As we all know, healthcare is a well regulated and process-driven industry. The current timeline for new research and techniques to be adopted by half of all physicians in the United States of America is around 17 years. While many of these regulations and policies are created with the best of intentions, they are often designed by criteria that doesn’t have the patient in mind, but play more to the needs of our billing needs, reimbursements, and being efficient as organizations. Rarely do we see these being designed with the experience and interactions with a patient.
The challenge for technology at the moment, especially for the physician, is how to move beyond the meaningful use criteria that the federal government has adopted.
Outdated record rules
We are currently working with medical record rules and criteria that are 20 years old, and trying to adapt and apply them to our electronic records. The medical records have become a repository of large amounts of waste of words and phrases that have little meaning to the physician/patient interaction. For me to wade through a medical record (because of the meaningful use criteria and structure of medical records) it is very difficult to find relevant information.
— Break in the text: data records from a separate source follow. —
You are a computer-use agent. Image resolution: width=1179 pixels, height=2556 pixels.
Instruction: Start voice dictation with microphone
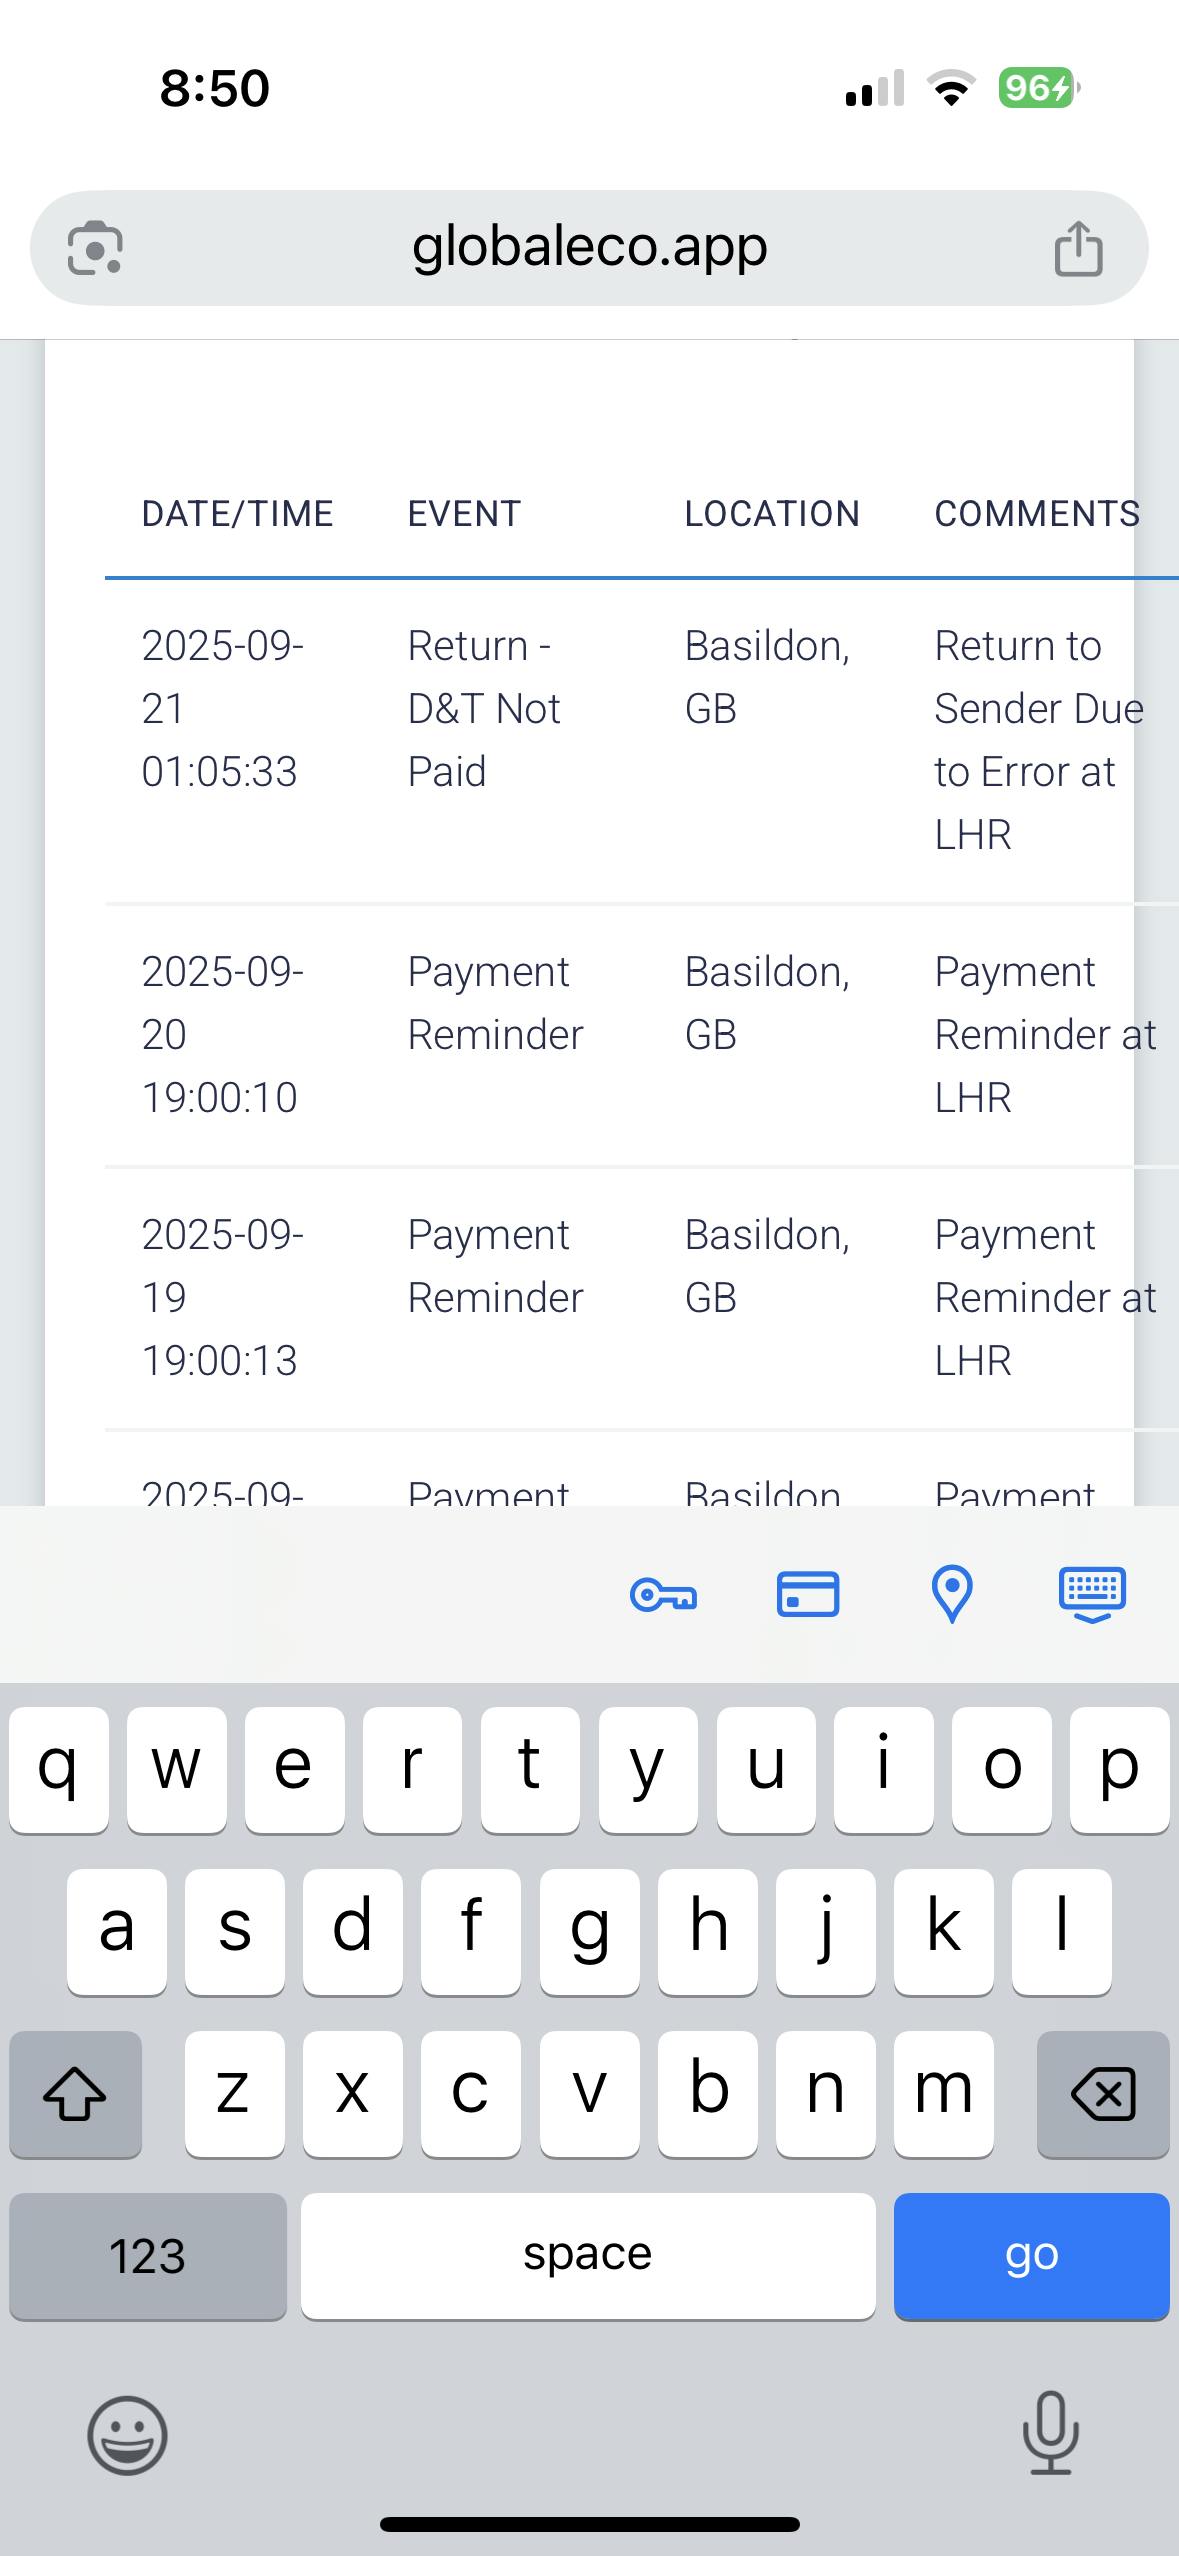(x=1050, y=2433)
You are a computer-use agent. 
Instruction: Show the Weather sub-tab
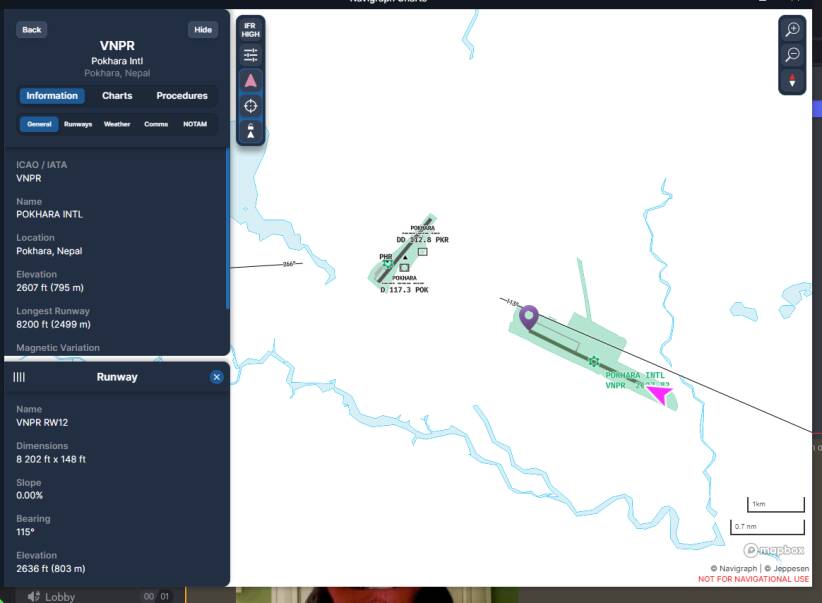point(116,124)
As a person involved in quality review, what I find more and more in electronic records is that it’s very easy to potentiate mistakes and errors. One part of the whole system that I find uncontainable is to have the physician, who is one of the most costly members of the team, take time to ostensibly be a clerk, or scribe, and take time to fill out the required records.
The problem that we can identify with all of this, at least in the office visit portion, is that it disrupts the visit with the patient. It focuses the conversation to adhere to getting the clerical tasks necessary for meaningful use criteria completed. And to me, there’s nothing more oppressive in this interaction than to doing this clerical work, than when it’s done electronically, and getting worse.
So if we look at this situation from the perspective of people (both the patient and physician), and how we can use electronic tools, we could rapidly be liberated from the oppression of regulatory interactions. It would be so easy, right now, to capture patient’s activities and health to create a historical archive. This could be created in some template using video and audio technologies, and language dictation software that could give the physician much more content about what is going on.
I say this after visiting the Center for Innovation team at the Mayo Clinic Scottsdale location, where they are conducting a wearables experiment, on which the provider is wearing Google Glass when at an office visit with a patient.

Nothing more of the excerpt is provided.